§ AIM: Copy the material below, swapping every "GUI agent" for "interface agent" and changing nothing else.

-- BEGIN --

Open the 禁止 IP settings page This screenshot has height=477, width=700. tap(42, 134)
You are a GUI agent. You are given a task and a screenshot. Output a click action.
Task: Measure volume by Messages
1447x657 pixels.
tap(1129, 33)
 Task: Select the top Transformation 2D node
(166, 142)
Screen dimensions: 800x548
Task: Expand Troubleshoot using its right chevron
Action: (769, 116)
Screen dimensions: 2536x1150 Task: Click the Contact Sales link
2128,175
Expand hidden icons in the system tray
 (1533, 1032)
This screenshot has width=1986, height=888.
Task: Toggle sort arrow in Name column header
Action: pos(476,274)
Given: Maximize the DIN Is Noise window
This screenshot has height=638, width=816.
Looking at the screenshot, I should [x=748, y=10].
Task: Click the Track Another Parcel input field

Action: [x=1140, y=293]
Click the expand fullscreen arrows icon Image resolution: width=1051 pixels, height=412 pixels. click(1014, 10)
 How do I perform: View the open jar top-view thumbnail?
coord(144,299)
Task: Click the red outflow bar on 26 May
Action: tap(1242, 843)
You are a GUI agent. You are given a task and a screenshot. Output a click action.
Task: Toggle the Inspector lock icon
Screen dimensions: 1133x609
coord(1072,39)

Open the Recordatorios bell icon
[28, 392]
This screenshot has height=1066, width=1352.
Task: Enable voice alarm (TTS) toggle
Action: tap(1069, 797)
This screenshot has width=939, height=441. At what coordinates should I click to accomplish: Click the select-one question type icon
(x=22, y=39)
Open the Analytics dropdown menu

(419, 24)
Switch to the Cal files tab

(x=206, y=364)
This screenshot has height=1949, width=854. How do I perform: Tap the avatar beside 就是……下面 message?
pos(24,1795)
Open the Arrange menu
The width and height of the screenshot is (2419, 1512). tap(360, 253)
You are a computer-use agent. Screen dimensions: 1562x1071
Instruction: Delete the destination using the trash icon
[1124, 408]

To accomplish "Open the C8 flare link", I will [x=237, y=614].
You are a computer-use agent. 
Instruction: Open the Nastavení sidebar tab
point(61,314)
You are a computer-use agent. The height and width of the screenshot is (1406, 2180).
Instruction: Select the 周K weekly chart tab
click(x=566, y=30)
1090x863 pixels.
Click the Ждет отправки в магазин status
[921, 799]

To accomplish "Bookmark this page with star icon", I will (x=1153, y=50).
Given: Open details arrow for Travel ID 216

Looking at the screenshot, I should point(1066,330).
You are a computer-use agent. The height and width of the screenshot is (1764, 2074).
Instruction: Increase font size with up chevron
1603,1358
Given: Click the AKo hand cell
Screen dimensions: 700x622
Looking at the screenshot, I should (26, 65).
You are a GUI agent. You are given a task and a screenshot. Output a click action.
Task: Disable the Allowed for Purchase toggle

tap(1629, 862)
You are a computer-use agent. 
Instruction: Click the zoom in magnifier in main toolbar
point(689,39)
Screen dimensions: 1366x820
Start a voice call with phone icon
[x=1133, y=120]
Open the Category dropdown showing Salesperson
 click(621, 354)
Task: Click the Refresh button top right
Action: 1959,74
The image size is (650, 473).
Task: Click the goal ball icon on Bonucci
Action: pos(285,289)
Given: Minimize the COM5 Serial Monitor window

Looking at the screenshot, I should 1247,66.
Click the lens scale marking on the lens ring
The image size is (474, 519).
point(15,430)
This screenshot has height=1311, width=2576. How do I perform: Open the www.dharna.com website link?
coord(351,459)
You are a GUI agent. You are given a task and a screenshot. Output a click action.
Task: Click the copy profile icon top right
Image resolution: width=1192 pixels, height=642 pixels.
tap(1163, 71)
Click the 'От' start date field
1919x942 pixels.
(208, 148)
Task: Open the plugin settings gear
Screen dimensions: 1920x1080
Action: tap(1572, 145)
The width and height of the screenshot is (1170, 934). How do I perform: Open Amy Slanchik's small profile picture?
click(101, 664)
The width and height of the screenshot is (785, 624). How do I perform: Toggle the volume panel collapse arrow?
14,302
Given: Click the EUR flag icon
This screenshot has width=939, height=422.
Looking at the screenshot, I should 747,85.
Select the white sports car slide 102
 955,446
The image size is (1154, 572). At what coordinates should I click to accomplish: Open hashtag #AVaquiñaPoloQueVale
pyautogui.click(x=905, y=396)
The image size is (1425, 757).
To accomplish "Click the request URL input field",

-- END --

§ SOLUTION BELOW:
Open the 禁止 IP settings page This screenshot has height=477, width=700. tap(42, 134)
You are a interface agent. You are given a task and a screenshot. Output a click action.
Task: Measure volume by Messages
1447x657 pixels.
tap(1129, 33)
 Task: Select the top Transformation 2D node
(166, 142)
Screen dimensions: 800x548
Task: Expand Troubleshoot using its right chevron
Action: (769, 116)
Screen dimensions: 2536x1150 Task: Click the Contact Sales link
2128,175
Expand hidden icons in the system tray
 (1533, 1032)
This screenshot has width=1986, height=888.
Task: Toggle sort arrow in Name column header
Action: pos(476,274)
Given: Maximize the DIN Is Noise window
This screenshot has height=638, width=816.
Looking at the screenshot, I should [x=748, y=10].
Task: Click the Track Another Parcel input field

Action: [x=1140, y=293]
Click the expand fullscreen arrows icon Image resolution: width=1051 pixels, height=412 pixels. click(1014, 10)
 How do I perform: View the open jar top-view thumbnail?
coord(144,299)
Task: Click the red outflow bar on 26 May
Action: tap(1242, 843)
You are a interface agent. You are given a task and a screenshot. Output a click action.
Task: Toggle the Inspector lock icon
Screen dimensions: 1133x609
coord(1072,39)

Open the Recordatorios bell icon
[28, 392]
This screenshot has height=1066, width=1352.
Task: Enable voice alarm (TTS) toggle
Action: tap(1069, 797)
This screenshot has width=939, height=441. At what coordinates should I click to accomplish: Click the select-one question type icon
(x=22, y=39)
Open the Analytics dropdown menu

(419, 24)
Switch to the Cal files tab

(x=206, y=364)
This screenshot has height=1949, width=854. How do I perform: Tap the avatar beside 就是……下面 message?
pos(24,1795)
Open the Arrange menu
The width and height of the screenshot is (2419, 1512). tap(360, 253)
You are a computer-use agent. Screen dimensions: 1562x1071
Instruction: Delete the destination using the trash icon
[1124, 408]

To accomplish "Open the C8 flare link", I will [x=237, y=614].
You are a computer-use agent. 
Instruction: Open the Nastavení sidebar tab
point(61,314)
You are a computer-use agent. The height and width of the screenshot is (1406, 2180).
Instruction: Select the 周K weekly chart tab
click(x=566, y=30)
1090x863 pixels.
Click the Ждет отправки в магазин status
[921, 799]

To accomplish "Bookmark this page with star icon", I will (x=1153, y=50).
Given: Open details arrow for Travel ID 216

Looking at the screenshot, I should point(1066,330).
You are a computer-use agent. The height and width of the screenshot is (1764, 2074).
Instruction: Increase font size with up chevron
1603,1358
Given: Click the AKo hand cell
Screen dimensions: 700x622
Looking at the screenshot, I should (26, 65).
You are a interface agent. You are given a task and a screenshot. Output a click action.
Task: Disable the Allowed for Purchase toggle

tap(1629, 862)
You are a computer-use agent. 
Instruction: Click the zoom in magnifier in main toolbar
point(689,39)
Screen dimensions: 1366x820
Start a voice call with phone icon
[x=1133, y=120]
Open the Category dropdown showing Salesperson
 click(621, 354)
Task: Click the Refresh button top right
Action: 1959,74
The image size is (650, 473).
Task: Click the goal ball icon on Bonucci
Action: pos(285,289)
Given: Minimize the COM5 Serial Monitor window

Looking at the screenshot, I should 1247,66.
Click the lens scale marking on the lens ring
The image size is (474, 519).
point(15,430)
This screenshot has height=1311, width=2576. How do I perform: Open the www.dharna.com website link?
coord(351,459)
You are a interface agent. You are given a task and a screenshot. Output a click action.
Task: Click the copy profile icon top right
Image resolution: width=1192 pixels, height=642 pixels.
tap(1163, 71)
Click the 'От' start date field
1919x942 pixels.
(208, 148)
Task: Open the plugin settings gear
Screen dimensions: 1920x1080
Action: tap(1572, 145)
The width and height of the screenshot is (1170, 934). How do I perform: Open Amy Slanchik's small profile picture?
click(101, 664)
The width and height of the screenshot is (785, 624). How do I perform: Toggle the volume panel collapse arrow?
14,302
Given: Click the EUR flag icon
This screenshot has width=939, height=422.
Looking at the screenshot, I should 747,85.
Select the white sports car slide 102
 955,446
The image size is (1154, 572). At what coordinates should I click to accomplish: Open hashtag #AVaquiñaPoloQueVale
pyautogui.click(x=905, y=396)
The image size is (1425, 757).
To accomplish "Click the request URL input field",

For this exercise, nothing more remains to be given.